3. Computed tomographic myelography

CT images are frequently used for surgery planning in patients with stenosis [37]. Patients with dynamic strictures, postoperative leg discomfort, severe scoliosis or spondylolisthesis, metal implants contraindicating MRI scans, and lower-extremity complaints without aberrant results on MRI scans should also undergo a CT scan in addition to the imaging test. Myelography is the most suitable term. Myelography, however, is an intrusive procedure that increases the risk of headaches, nausea, and seizures. Standing in flexion and extension while having restricted sight on the MRI is required for this test, which records moving pictures from the lateral side [20,33]. In addition, CT can actually provide the information required for decompression surgery because it offers more information about bone architecture, such as osteophytes and disk calcifications, than MRI [35]. Patients with pacemakers who are unable to undergo MRI diagnostic examinations have a great alternative imaging option in CT scan.

4. Other diagnostic studies

Electromyography can be employed in patients with concomitant conditions such as diabetes if the diagnosis of neuropathy is ambiguous [33]. Furthermore, lesions caused by vascular issues in the lower extremities can be ruled out using vascular Doppler imaging. The Bicycle and Bruce technique may be diagnostic, according to one study [33,38].

Nonoperative Treatment

Treatment options other than surgery are advantageous for patients with mild to severe symptoms. Treatments for lumbar spinal pain include resting for about a week, antiinflammatory medications, oral corticosteroids, muscle relaxants, prostaglandin E1 analogs, antidepressants, anticonvulsants (gabapentinoids), physical therapy, wearing of braces, heat therapy, ultrasound, massage, electrical stimulation, and traction [39,40].

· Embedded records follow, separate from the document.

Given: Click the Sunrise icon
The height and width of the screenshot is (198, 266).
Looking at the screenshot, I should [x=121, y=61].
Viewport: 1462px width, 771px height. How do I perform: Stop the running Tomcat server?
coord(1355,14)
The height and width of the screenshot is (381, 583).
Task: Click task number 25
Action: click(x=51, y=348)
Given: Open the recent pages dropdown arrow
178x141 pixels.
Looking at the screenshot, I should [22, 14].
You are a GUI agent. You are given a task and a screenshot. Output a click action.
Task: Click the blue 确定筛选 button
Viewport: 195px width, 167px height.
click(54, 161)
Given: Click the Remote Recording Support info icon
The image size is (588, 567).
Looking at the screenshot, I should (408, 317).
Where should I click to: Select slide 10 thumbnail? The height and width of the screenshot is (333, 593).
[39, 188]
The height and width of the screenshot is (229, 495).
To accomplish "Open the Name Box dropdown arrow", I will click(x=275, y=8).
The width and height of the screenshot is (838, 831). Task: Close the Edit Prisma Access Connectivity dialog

1. Epidural steroid injection and others

An intermediate type of treatment between nonsurgical options and epidural steroid injections. According to several studies, between 50% and 87% of patients have short-term (around 3 weeks) symptom alleviation using epidural steroid injection therapy [2,19,41-44]. Epidural steroid injection is indicated for acute radiating pain and nervous claudication that are interfering with daily life despite pain relievers and rest, which are expected to improve symptoms [45]. In addition, research on the use of ropivacaine and dexmedetomidine as well as epidural neuroplasty in conjunction with thoracolumbar surgery has been recently published [46,47]. Epidural neuroplasty is employed to alleviate back discomfort and/or radiating pain caused by mechanical compression of the intravertebral nerve structures or neuroinflammation. Epidural neuroplasty/epidural glue separation has recently gained popularity and has produced encouraging outcomes. Epidural abscesses, irreparable nerve tissue destruction, and cardiovascular events have all been recorded as fatal consequences [24].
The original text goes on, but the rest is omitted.